Welcome to Mammoth’s documentation!#
Mammoth - An Extendible (General) Continual Learning Framework for Pytorch#
Official repository of:
Class-Incremental Continual Learning into the eXtended DER-verse
Dark Experience for General Continual Learning: a Strong, Simple Baseline
CLIP with Generative Latent Replay: a Strong Baseline for Incremental Learning
Mammoth is a framework for continual learning research. With more than 40 methods and 20 datasets, it includes the most complete list competitors and benchmarks for research purposes.
The core idea of Mammoth is that it is designed to be modular, easy to extend, and - most importantly - easy to debug. Ideally, all the code necessary to run the experiments is included in the repository, without needing to check out other repositories or install additional packages.
With Mammoth, nothing is set in stone. You can easily add new models, datasets, training strategies, or functionalities.
Important
All the models included in mammoth are verified against the original papers (or subsequent relevant papers) to reproduce their original results.
NEW: DATASET CONFIGURATIONS We now support configuration files for the datasets with the new --dataset_config
argument. This allows for more flexibility in the dataset definition. See more in Dataset configurations.
NEW: MODEL CONFIGURATIONS Default and best arguments for a particular dataset (and buffer size, if applicable) can now be loaded with the --model_config
argument. This can be set to default
(or base
) or best
. The default
configuration does not depend on datasets or buffers and is the default configuration for the model. More info in Model configurations.
NEW: REGISTRATION OF BACKBONES AND DATASETS Backbone architectures and datasets can now be registered and made globally available with the register_backbone and register_dataset decorators. An overview of such a functionality is available HERE. For the backbones, this allows to make them easily accessible with the new --backbone
argument (see Backbone registration and selection). For the datasets, this is already partially supported following the legacy naming convention. However, the new registration system allows for more flexibility and control over the datasets.

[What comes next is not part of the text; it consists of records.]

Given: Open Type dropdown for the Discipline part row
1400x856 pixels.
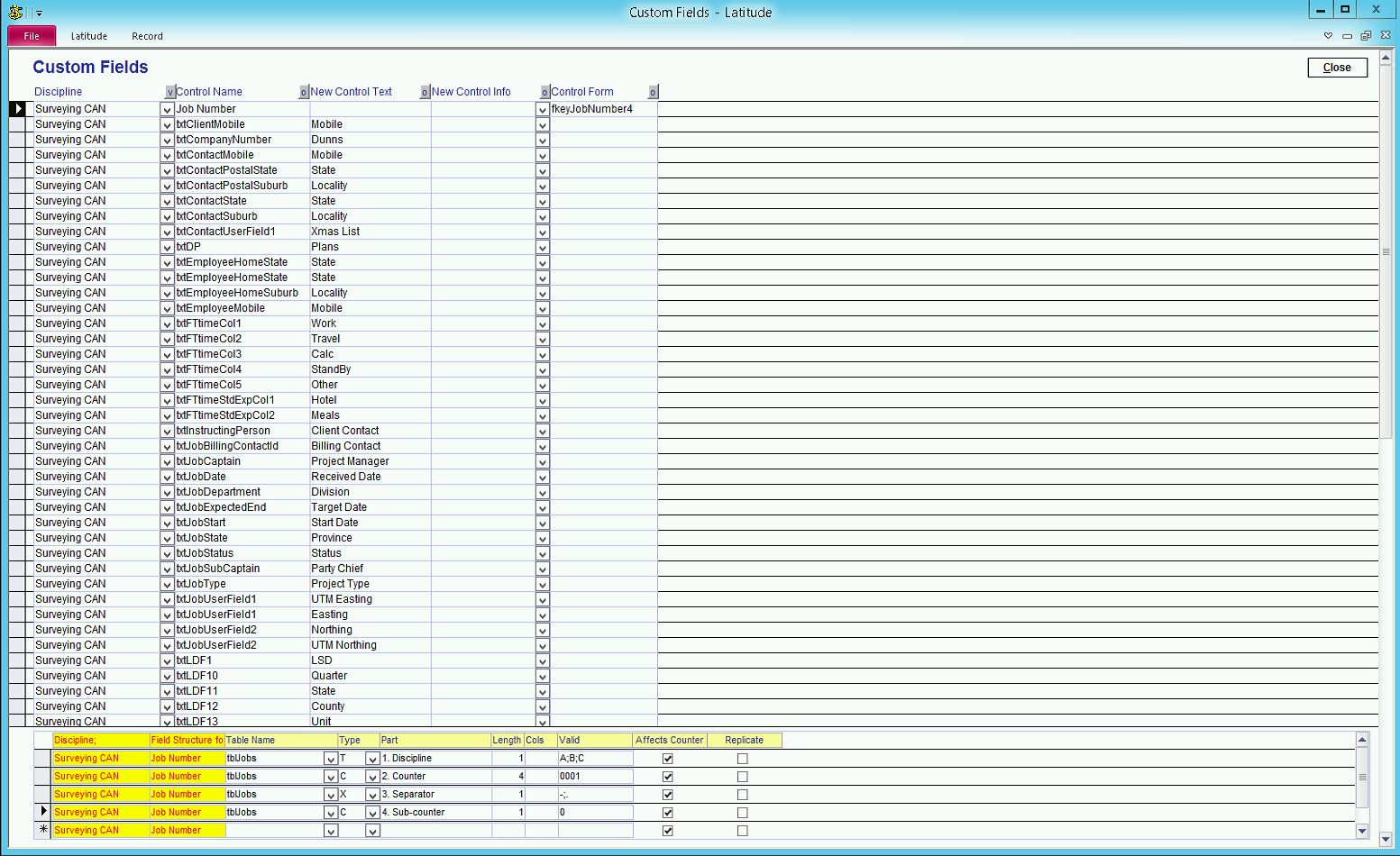Looking at the screenshot, I should (x=371, y=759).

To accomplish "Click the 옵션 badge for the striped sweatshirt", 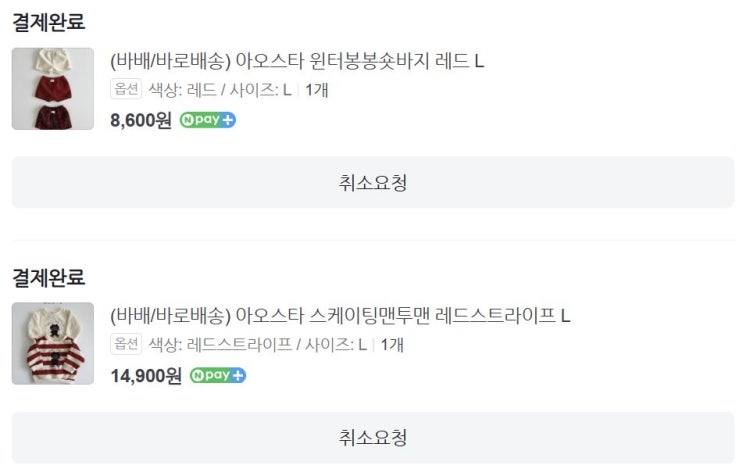I will pyautogui.click(x=126, y=345).
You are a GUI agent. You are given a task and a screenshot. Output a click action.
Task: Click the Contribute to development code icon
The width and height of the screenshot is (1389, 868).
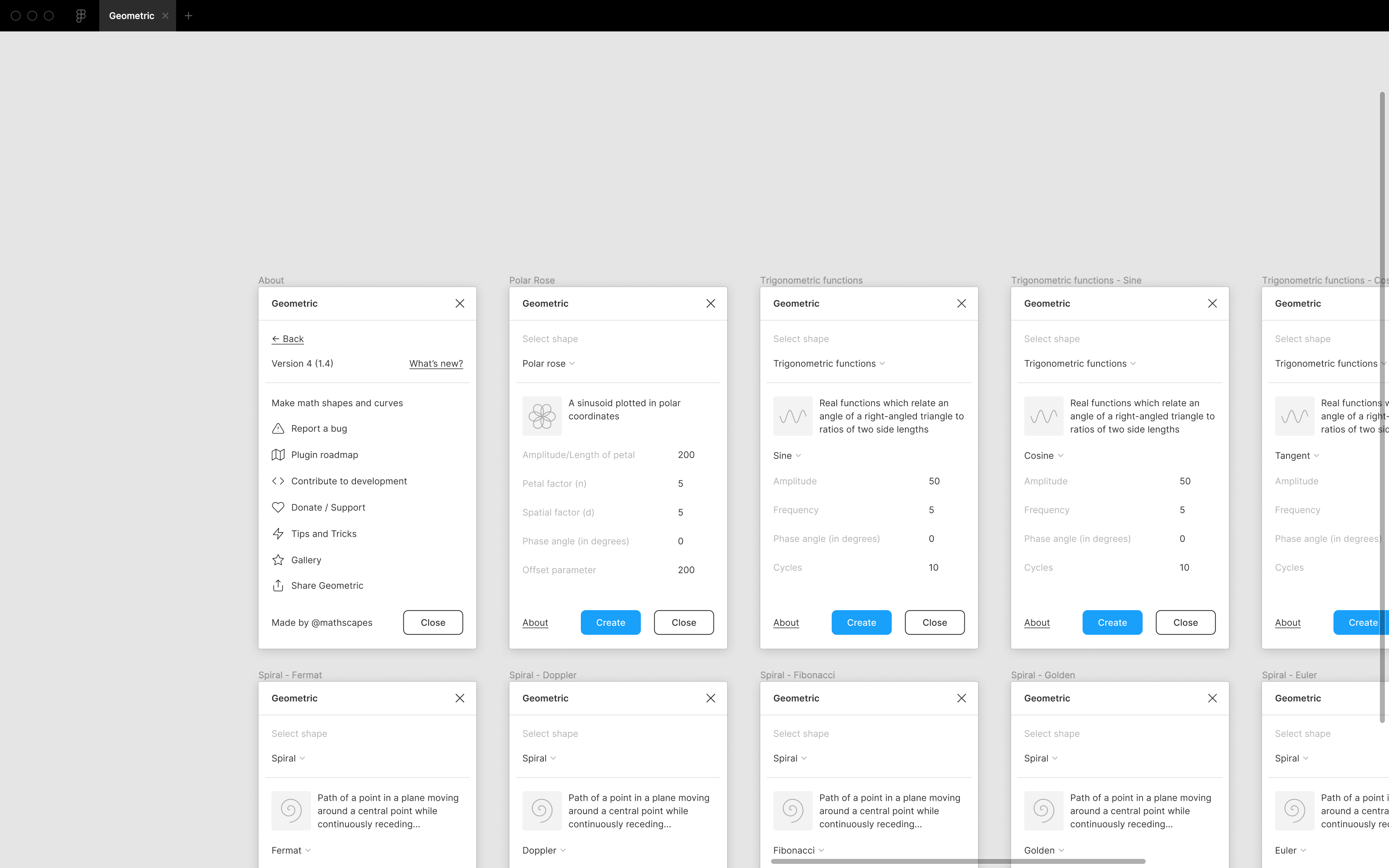click(x=278, y=481)
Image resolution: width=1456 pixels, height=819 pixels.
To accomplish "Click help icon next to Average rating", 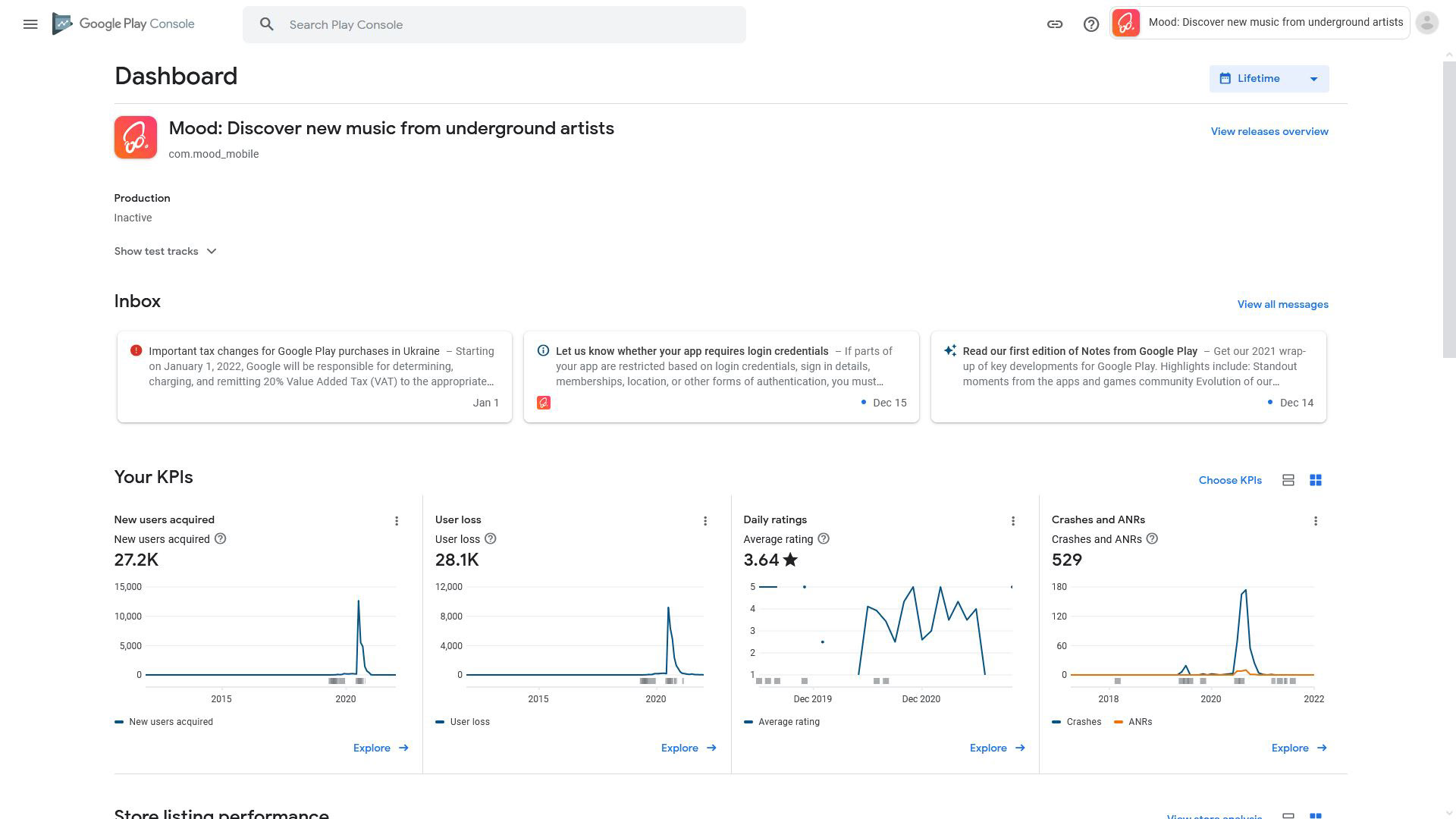I will click(824, 539).
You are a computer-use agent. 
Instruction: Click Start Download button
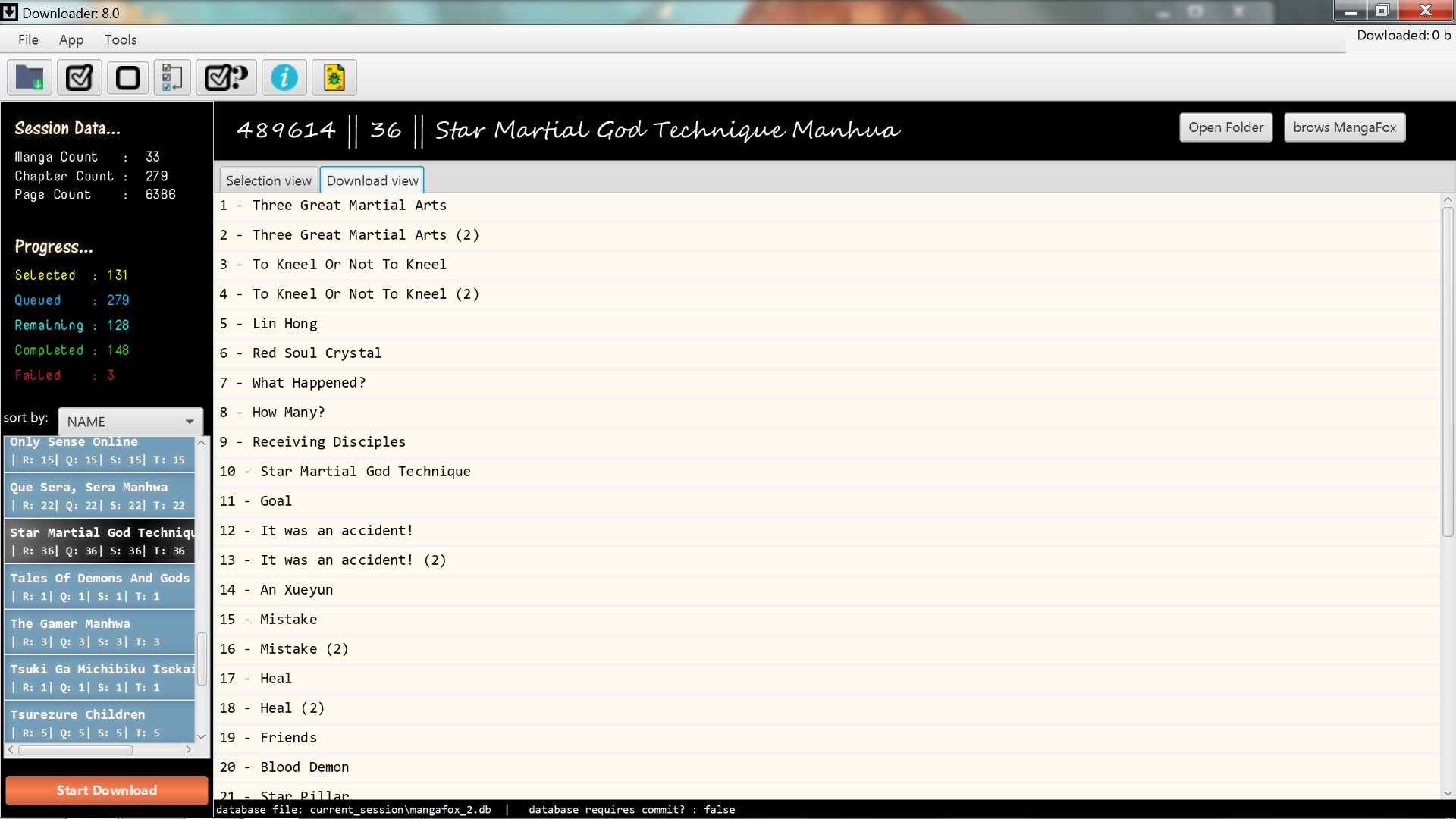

NEW: DYNAMIC ARGUMENTS FOR DATASETS AND BACKBONES Datasets and backbones may need specific arguments to be passed to them. Instead of having to specify ALL the arguments of ALL the datasets and backbones and having a big list of unreadable parameters added to the main parser, we now support dynamically creating and adding the arguments only for the chosen dataset or backbone. See more in Dynamic arguments.
Setup#
Install with
pip install -r requirements.txt
.Use
./utils/main.py
to run experiments.New models can be added to the
models/
folder.New datasets can be added to the
datasets/
folder.
Note
Pytorch version >=2.1.0 is required for scaled_dot_product_attention (see: https://github.com/Lightning-AI/litgpt/issues/763). If you cannot support this version, the slower base version (see backbone/vit.py).
Models#
Mammoth currently supports more than 40 models, with new releases covering the main competitors in literature.
Datasets#
NOTE: Datasets are automatically downloaded in data/
.
- This can be changed by changing the base_path
function in utils/conf.py
or using the --base_path
argument.
- The data/
folder should not be tracked by git and is craeted automatically if missing.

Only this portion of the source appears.